# taz.de -- Wirtschaftsreformen in Venezuela: Facelifting für den Bolívar
> Experten vergleichen die Reformen von Präsident Nicolás Maduros bereits
> mit einer Schönheitsoperation: außen Änderung, aber kein Wandel im
> Inneren.
IMG Bild: Ein Petro, Venezuelas neue Kryptowährung, wird zukünftig mit 3.600 Bolivar bemessen
Caracas ap | Venezuelas Präsident Nicolás Maduro hat seinem krisengeplagten
Land dramatische Reformen verordnet, um die Wirtschaft aus dem Tief zu
holen. Dazu zählen neue Banknoten, bei denen fünf Nullen von den
Geldscheinen gestrichen wurden, und die Anhebung des Mindestlohns ab
September um mehr als 3000 Prozent. Außerdem will Maduro die Benzinpreise
auf internationales Niveau heben. Nach Ansicht von Kritikern werden solche
Maßnahmen die Situation aber nur verschlimmern.

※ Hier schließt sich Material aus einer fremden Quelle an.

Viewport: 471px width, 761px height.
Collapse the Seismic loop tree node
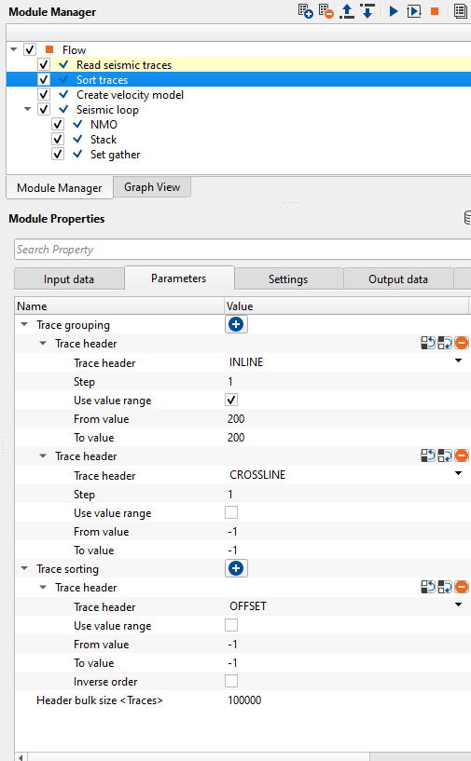(28, 109)
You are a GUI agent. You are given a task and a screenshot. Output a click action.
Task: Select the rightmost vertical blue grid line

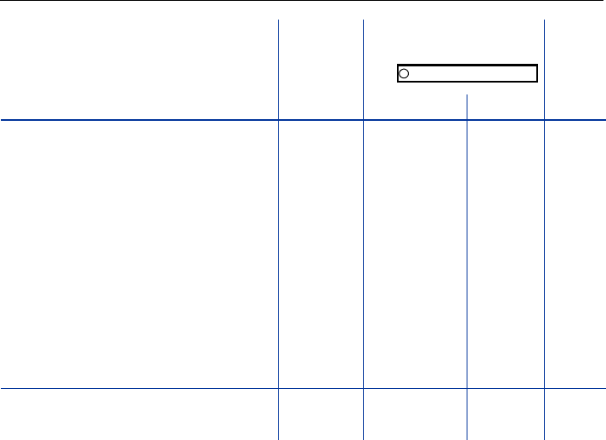coord(544,230)
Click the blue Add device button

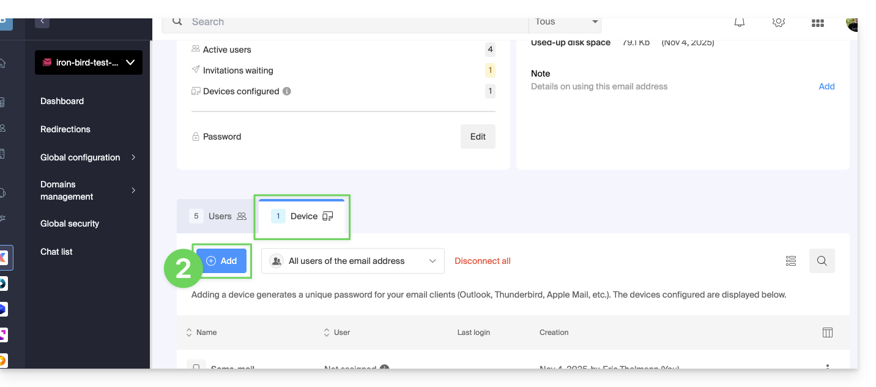(x=221, y=261)
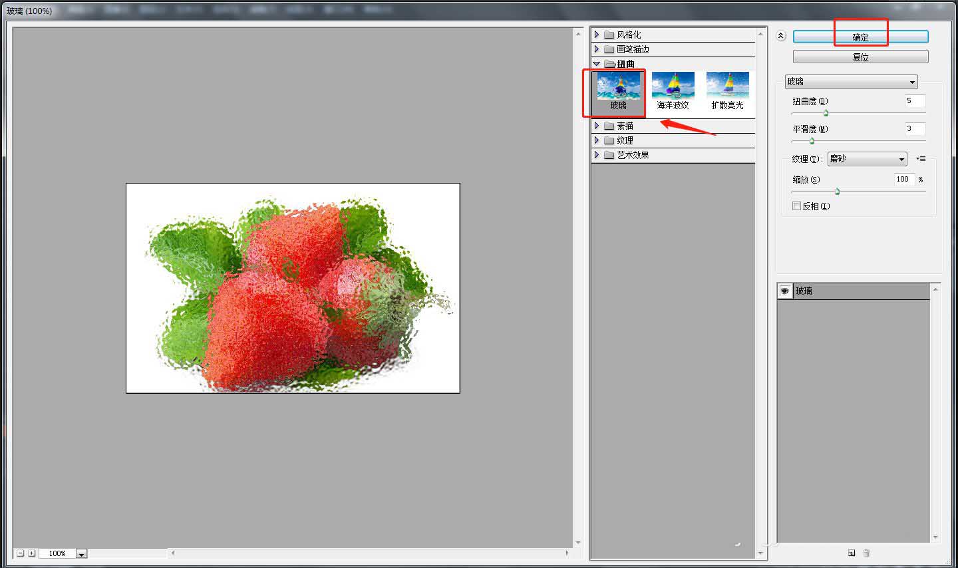This screenshot has width=958, height=568.
Task: Enable the 反相 checkbox
Action: coord(796,206)
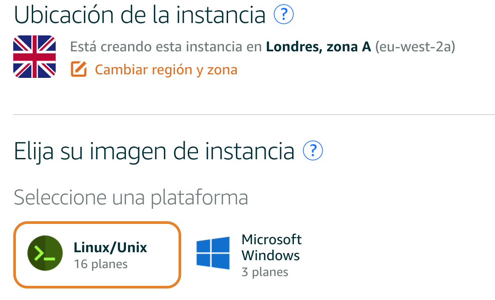
Task: Open the Cambiar región y zona link
Action: (x=166, y=69)
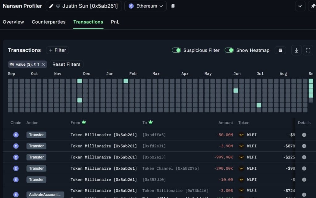Turn off the Show Heatmap toggle
Image resolution: width=316 pixels, height=198 pixels.
coord(229,50)
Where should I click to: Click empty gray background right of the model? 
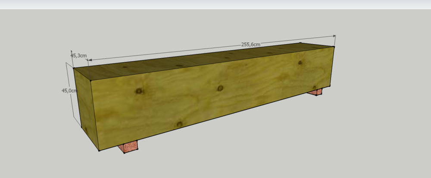(x=384, y=108)
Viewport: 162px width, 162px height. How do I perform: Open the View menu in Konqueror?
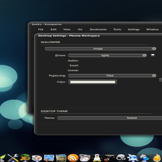click(67, 30)
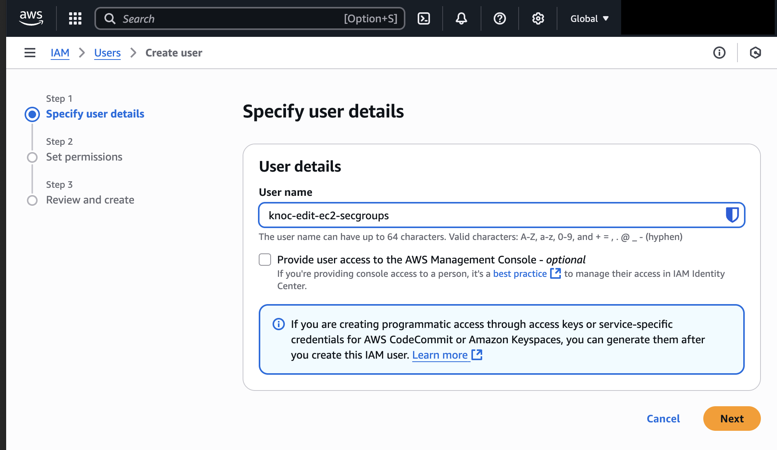Open the best practice link
Image resolution: width=777 pixels, height=450 pixels.
point(520,273)
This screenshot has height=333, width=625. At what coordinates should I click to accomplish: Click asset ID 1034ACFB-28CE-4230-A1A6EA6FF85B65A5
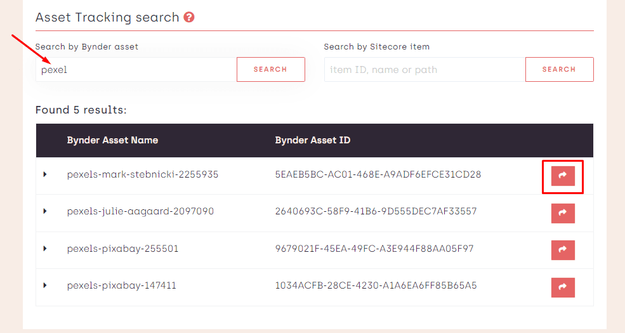[x=376, y=285]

Erste Änderungen traten am Montag in Kraft, darunter die Einführung neuer
Bolívar-Geldscheine. Banken blieben am Montagmorgen allerdings geschlossen,
während sie sich darauf vorbereiteten, den neuen „souveränen Bolívar“
auszugeben.
„Ihr müsst Geduld haben“, sagte ein Ladenbesitzer am Wochenende den
wartenden Kunden, die sein Getreide kaufen wollten. Viele andere Geschäfte
blieben geschlossen – zu unklar war zunächst, welche Preise sie für ihre
Waren setzen sollten.
Oppositionspolitiker haben für Dienstag zu landesweiten Streiks und
Protesten gegen die sozialistische Regierung aufgerufen. Falls die Massen
tatsächlich auf die Straßen strömen sollten, wäre dies die erste große
Demonstration [1][seit mehr als einem Jahr].

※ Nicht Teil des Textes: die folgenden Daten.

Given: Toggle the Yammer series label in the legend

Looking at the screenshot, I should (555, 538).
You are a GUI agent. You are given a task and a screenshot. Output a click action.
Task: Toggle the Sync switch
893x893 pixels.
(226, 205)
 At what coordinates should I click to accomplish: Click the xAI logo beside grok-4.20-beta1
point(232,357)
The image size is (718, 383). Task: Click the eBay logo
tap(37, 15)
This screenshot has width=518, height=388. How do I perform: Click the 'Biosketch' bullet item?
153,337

## Eine Tasse Kaffee für zwei Millionen Bolivar
Die Hyperinflation macht es schwer, im Land derzeit überhaupt noch
Papiergeld zu finden: Bisher war die größte Note der 100
000-Bolívar-Schein, der auf dem Schwarzmarkt derzeit weniger als drei Cent
wert ist. Eine Tasse Kaffee kostet aktuell mehr als zwei Millionen Bolívar.

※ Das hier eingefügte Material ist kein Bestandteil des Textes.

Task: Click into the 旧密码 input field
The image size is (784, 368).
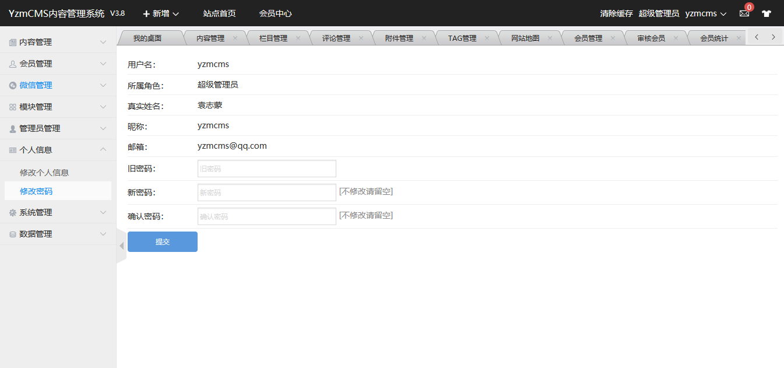Action: tap(267, 169)
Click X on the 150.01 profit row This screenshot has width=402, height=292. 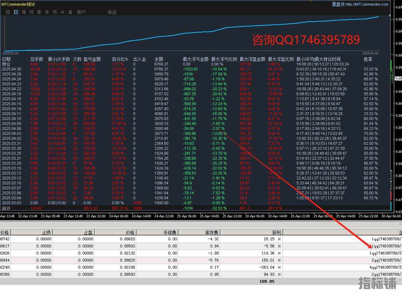279,260
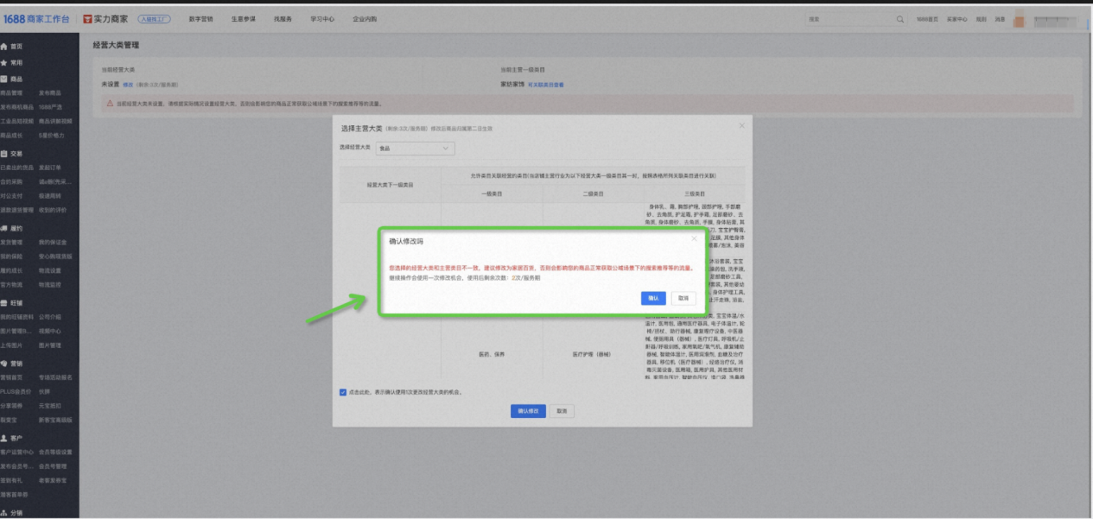Open the 学习中心 top menu

(x=322, y=19)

Die neuen Scheine sollen die Werte zwei bis 500 umfassen und entsprechen
derzeit 200 000 bis 50 Millionen Bolívar.
Im Kampf gegen die Inflation entschied sich die Regierung 2008 unter dem
damaligen Präsidenten Hugo Chávez schon einmal, drei Nullen aus der Währung
zu streichen. Unter Experten gilt die Währungsreform als Aktion ohne gute
Aussichten. „Die Redenominierung des Bolívar wird wohl so sein, als ob er
unter dem Messer eines berühmten Schönheitschirurgen von Caracas läge“,
schrieb Wirtschaftswissenschaftler Steve Hanke von der Johns Hopkins
University in einem Gastbeitrag für das Magazin „Forbes“. „Die Optik ändert
sich, aber in der Realität ändert sich nichts. Was den Bolívar erwartet ist
ein Facelifting.“
Die Regierung schmiedet indes eifrig Pläne. Maduro will die Benzinpreise
Ende September auf internationales Niveau anheben. Ziel ist demnach, den
Schmuggel über die Grenzen hinweg einzudämmen. In keinem Land der Welt ist
Benzin so billig wie in Venezuela – eine Erinnerung daran, dass das Land
einst eines der wohlhabendsten in Lateinamerika war, mit den größten
Ölvorkommen der Welt. Der Einbruch des Ölpreises, Korruption und
Misswirtschaft in zwei Jahrzehnten sozialistischer Führung haben die
Wirtschaft aber in ein historisches Tief getrieben – und das Land in eine
politische Krise gestürzt. Die Ölförderung ist auf das Niveau von 1947
gefallen. Der Internationale Währungsfonds schätzt, dass die Inflation
dieses Jahr eine Million Prozent übersteigen wird.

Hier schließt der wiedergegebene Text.